A thrill-a-minute actioner from China and a moving South Korean drama about a unique family reunion have taken the top prize at Asia’s largest film festival, with judges lauding both for their “original” takes.
“Savage”, from first-time Chinese director Cui Si-wei, pits a forest ranger against gold thieves in a snowy mountain range and won praise from the New Currents award jury at the Busan International Film Festival (BIFF) for being “strikingly accomplished and riveting”.
South Korean production “Clean up”, from debut feature director Kwon Man- ki, charts the tale of a struggling woman who is offered a salvation of sorts when she meets someone from her past.
It is a film with “perfect control and masterful psychological development,” the jury statement read.
BIFF’s New Currents award comes with prizes of $30,000 for the two most impressive efforts from first- or second-time Asian filmmakers and there had been a buzz around town after screenings of “Savage” in particular.

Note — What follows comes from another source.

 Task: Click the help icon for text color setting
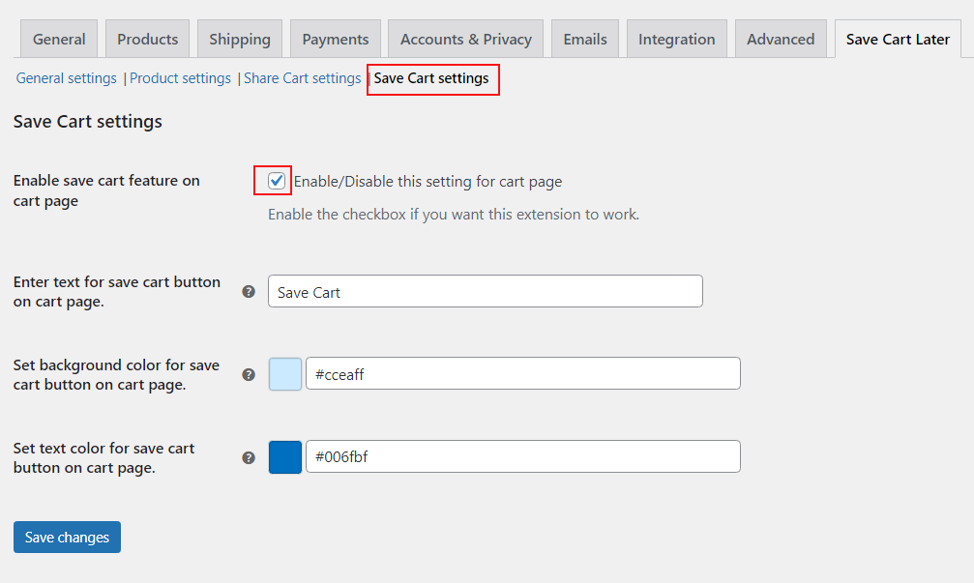(249, 456)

The film now looks certain for wide commercial release in China and beyond.
Veteran South Korean director Kim Hong-joon, who led the New Currents jury, said the judges were unanimous in their decision to award “Savage” its prize.
“[It shows] a mastery of genre cinema, with multi-dimensional characters and thrilling action sequences,” said Kim.
Other highlights of this year’s BIFF included a documentary section that featured films that scratched away at the region’s political and social scars.
The gripping Taiwanese effort “Opening Closing Forgetting”, from director James T. Hong, looked at how Chinese farmers survived human experimentation by occupying Japanese forces during the Second World War, but have never really recovered from the horrors they were put through.
It took the BIFF Mecenat Award for best documentary — winning praise from the award panel for its “profound dedication to its story” — along with Kelvin Park’s “Army”, which shed light on lives led by South Korea’s military conscripts.